Nigerian banks processed $208 billion in mobile transactions in 2025, as app reliability improves and fintechs like OPay and PalmPay face tighter competition.
Four Nigerian banks processed a combined $208 billion in mobile transactions in 2025. The jump points to improving bank app reliability, which has been a key reason users moved to fintech wallets.
Nigerian banks processed $208 billion in mobile transactions in 2025, according to a TechCabal report.
The story frames the shift as a reliability catch-up. For years, failed transfers and frequent downtime on bank apps pushed everyday payments to fintech apps, especially during the cash crunch linked to Nigeria’s 2022 naira redesign.
Fintechs like Opay and Palmpay benefited from faster transfer success rates and smoother user experience. Many Nigerians treated these apps like primary spending accounts for P2P transfers, bills, and merchant payments.
Traditional banks have been investing heavily in core infrastructure. Core infrastructure is the banking “engine room”, the systems that power account balances, transfers, and card processing. When it is upgraded, apps tend to fail less and process transactions faster.
If bank apps become consistently reliable, fintechs lose one of their clearest advantages. Competition may shift to pricing, distribution, and product depth, like credit, savings, and merchant tools.

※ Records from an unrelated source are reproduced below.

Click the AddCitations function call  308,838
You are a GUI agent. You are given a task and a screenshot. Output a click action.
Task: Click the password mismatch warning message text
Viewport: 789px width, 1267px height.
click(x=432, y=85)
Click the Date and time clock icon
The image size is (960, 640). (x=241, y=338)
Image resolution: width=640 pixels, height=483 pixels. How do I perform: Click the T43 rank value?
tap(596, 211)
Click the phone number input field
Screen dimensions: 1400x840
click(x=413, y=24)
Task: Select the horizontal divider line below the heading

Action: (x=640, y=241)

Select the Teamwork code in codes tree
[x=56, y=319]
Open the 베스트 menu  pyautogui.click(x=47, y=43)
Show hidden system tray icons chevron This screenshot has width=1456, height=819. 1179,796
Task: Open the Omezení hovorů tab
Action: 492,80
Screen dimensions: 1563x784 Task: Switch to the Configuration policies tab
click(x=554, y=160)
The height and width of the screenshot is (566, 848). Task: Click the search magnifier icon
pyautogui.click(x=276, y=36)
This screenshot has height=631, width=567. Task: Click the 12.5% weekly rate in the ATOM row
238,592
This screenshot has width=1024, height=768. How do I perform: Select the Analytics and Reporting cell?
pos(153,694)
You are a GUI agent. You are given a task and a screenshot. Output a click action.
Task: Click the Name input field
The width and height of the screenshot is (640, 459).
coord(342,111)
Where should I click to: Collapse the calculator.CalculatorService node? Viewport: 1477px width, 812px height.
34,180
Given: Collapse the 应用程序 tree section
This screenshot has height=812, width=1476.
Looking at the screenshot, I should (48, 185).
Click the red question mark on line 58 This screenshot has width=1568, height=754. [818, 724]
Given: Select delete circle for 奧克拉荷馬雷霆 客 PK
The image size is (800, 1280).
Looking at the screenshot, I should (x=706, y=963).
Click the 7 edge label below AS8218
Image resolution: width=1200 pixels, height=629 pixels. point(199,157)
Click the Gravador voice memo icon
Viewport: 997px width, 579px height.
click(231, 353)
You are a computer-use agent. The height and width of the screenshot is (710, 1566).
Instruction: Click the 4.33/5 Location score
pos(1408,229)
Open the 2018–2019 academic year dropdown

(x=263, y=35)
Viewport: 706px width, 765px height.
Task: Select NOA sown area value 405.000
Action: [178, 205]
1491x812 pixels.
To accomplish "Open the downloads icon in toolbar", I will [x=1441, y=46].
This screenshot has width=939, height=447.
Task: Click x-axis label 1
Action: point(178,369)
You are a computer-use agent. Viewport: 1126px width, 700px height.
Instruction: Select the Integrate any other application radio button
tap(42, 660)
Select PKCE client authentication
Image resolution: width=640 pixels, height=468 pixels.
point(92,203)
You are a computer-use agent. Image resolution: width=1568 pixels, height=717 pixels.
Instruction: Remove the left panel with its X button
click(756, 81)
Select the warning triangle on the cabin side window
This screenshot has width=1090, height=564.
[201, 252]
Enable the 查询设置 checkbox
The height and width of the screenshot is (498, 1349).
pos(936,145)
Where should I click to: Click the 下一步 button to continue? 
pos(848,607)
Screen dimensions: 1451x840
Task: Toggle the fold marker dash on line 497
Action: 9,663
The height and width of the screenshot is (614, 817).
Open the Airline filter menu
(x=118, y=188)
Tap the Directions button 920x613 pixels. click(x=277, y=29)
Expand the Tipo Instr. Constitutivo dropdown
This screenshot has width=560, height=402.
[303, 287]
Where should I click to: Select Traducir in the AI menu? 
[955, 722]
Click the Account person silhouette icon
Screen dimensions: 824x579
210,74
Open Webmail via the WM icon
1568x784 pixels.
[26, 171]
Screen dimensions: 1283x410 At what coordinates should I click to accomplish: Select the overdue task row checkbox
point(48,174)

For founders and operators building payment products in Nigeria, the takeaway is that reliability is becoming table stakes. That raises the bar for customer retention, because users can switch between bank apps, fintech wallets, and other rails with little friction.
For investors, higher bank mobile volumes suggest incumbents are defending the channel that matters most. In Nigeria, mobile transfers are now a key battleground for transaction revenue and customer engagement.